Task statement: Render the lines of the material starting at the line containing "Open database availability groups tab" and ending at the line containing "The height and" as a Markdown table with the columns No. and Text, giving each line its own numbered row. Omit blank lines.

Given data:
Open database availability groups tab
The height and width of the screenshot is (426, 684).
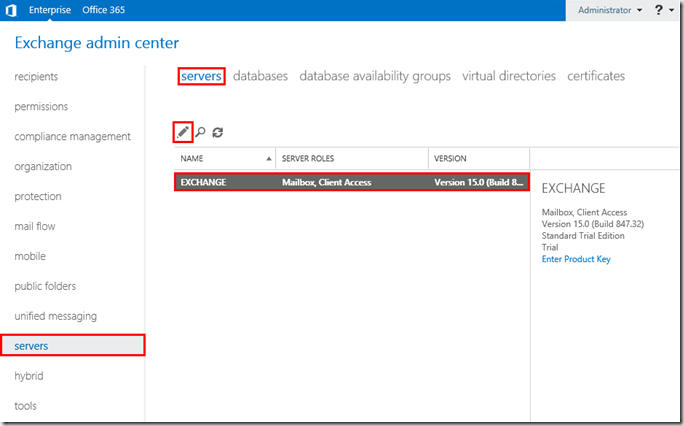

---

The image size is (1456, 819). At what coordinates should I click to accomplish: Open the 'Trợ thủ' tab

--

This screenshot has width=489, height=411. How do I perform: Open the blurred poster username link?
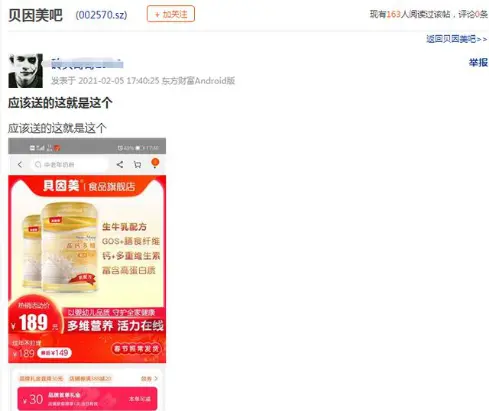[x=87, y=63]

Solution for this task:
| No. | Text |
|---|---|
| 1 | Open database availability groups tab |
| 2 | The height and width of the screenshot is (426, 684). |